Evaluation engine, providers, and scorers for LLMBench

Downloads

774

Readme

@llmbench/core

Evaluation engine, providers, scorers, and SDK for the LLMBench platform.

npm version License


This is the core engine that powers LLMBench. Use it directly if you want to build custom evaluation pipelines, integrate with your own tooling, or embed LLM evaluation into your application.

Installation

npm install @llmbench/core

SDK — One-Call Evaluation

The simplest way to run evaluations programmatically:

evaluate()

import { evaluate } from "@llmbench/core";

const result = await evaluate({
  testCases: [
    { input: "What is 2+2?", expected: "4" },
    { input: "Capital of France?", expected: "Paris" },
  ],
  providers: [
    { type: "openai", name: "GPT-4o", model: "gpt-4o" },
  ],
  scorers: [
    { id: "exact-match", name: "Exact Match", type: "exact-match" },
    { id: "contains", name: "Contains", type: "contains" },
  ],
});

console.log(result.status);          // "completed"
console.log(result.summary);         // { totalCases, completedCases, failedCases, totalCost, ... }
console.log(result.scorerAverages);  // { "exact-match": 1.0, "contains": 1.0 }

EvaluateOptions:

| Field | Type | Required | Default | Description | |-------|------|----------|---------|-------------| | testCases | SimpleTestCase[] | Yes | -- | Array of test cases | | providers | ProviderConfig[] | Yes | -- | Array of providers | | scorers | ScorerConfig[] | No | [exact-match] | Scorers; [] = no scoring | | onEvent | (event) => void | No | -- | Event listener for progress | | concurrency | number | No | 5 | Parallel evaluations | | maxRetries | number | No | 3 | Retries on transient errors | | timeoutMs | number | No | 30000 | Per-request timeout | | db | LLMBenchDB | No | -- | Pre-existing DB handle | | dbPath | string | No | in-memory | Persistent DB path | | projectName | string | No | sdk-eval | Project name | | datasetName | string | No | sdk-dataset | Dataset name | | customProviders | Map<string, fn> | No | -- | Custom provider functions | | cache | { ttlHours? } | No | -- | Enable caching with TTL |

SimpleTestCase:

| Field | Type | Required | Description | |-------|------|----------|-------------| | input | string | Yes | Prompt text | | expected | string | No | Expected output for global scorers | | messages | ChatMessage[] | No | Multi-turn conversation | | context | object | No | Template interpolation variables | | tags | string[] | No | Tags | | assert | TestCaseAssertion[] | No | Per-test-case assertions (override global scorers) |

evaluateQuick()

Convenience wrapper for single-prompt evaluation:

import { evaluateQuick } from "@llmbench/core";

const result = await evaluateQuick({
  prompt: "What is the meaning of life?",
  expected: "42",
  providers: [{ type: "openai", name: "GPT-4o", model: "gpt-4o" }],
});

Per-Test-Case Assertions

Test cases can override global scorers with inline assertions:

const result = await evaluate({
  testCases: [
    {
      input: "Name a color",
      assert: [
        { type: "regex", value: "(red|blue|green|yellow)" },
        { type: "contains", value: "color" },
      ],
    },
    {
      input: "What is 2+2?",
      expected: "4",  // uses global scorers
    },
  ],
  providers: [{ type: "openai", name: "GPT", model: "gpt-4o" }],
  scorers: [{ id: "exact-match", name: "Exact Match", type: "exact-match" }],
});

When assert is present, those assertions replace global scorers for that test case.

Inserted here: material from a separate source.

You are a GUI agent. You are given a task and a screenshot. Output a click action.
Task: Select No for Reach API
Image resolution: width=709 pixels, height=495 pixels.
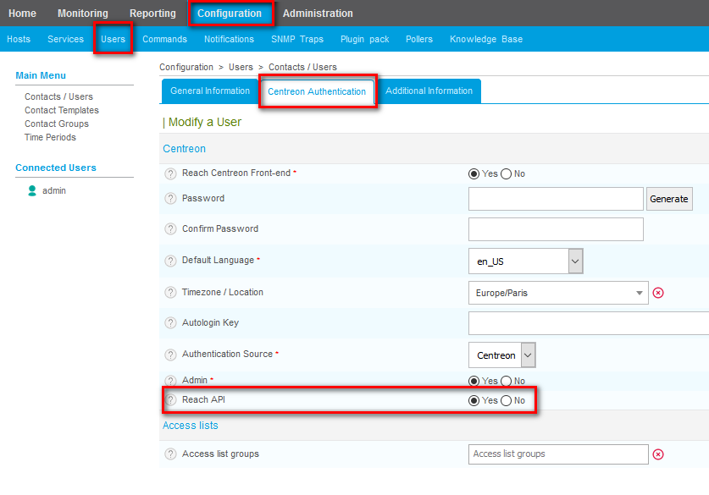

Each assertion specifies its own expected value via the value field.

Custom Providers via SDK

const result = await evaluate({
  testCases: [{ input: "Hello", expected: "Hi" }],
  providers: [{ type: "custom", name: "MyAPI", model: "v1" }],
  customProviders: new Map([
    ["MyAPI", async (input) => ({
      output: "Hi there!",
      latencyMs: 50,
      tokenUsage: { inputTokens: 5, outputTokens: 3, totalTokens: 8 },
    })],
  ]),
});

Config & Dataset Loading

Config Loading

import { loadConfig, mergeWithDefaults } from "@llmbench/core/config";

// Auto-detects llmbench.config.ts, .js, .mjs, .yaml, or .yml in cwd
const config = await loadConfig();

// Or specify a path (YAML or TypeScript)
const config2 = await loadConfig("./path/to/config.yaml");

// Apply defaults (dbPath, port, concurrency, retries, timeout)
const full = mergeWithDefaults(config);

Dataset Loading

import { loadDataset } from "@llmbench/core/config";

// Auto-detects JSON or YAML by extension
const dataset = loadDataset("./datasets/qa.yaml");

// dataset.name        — dataset name
// dataset.testCases   — array of test cases with input, expected, assert, etc.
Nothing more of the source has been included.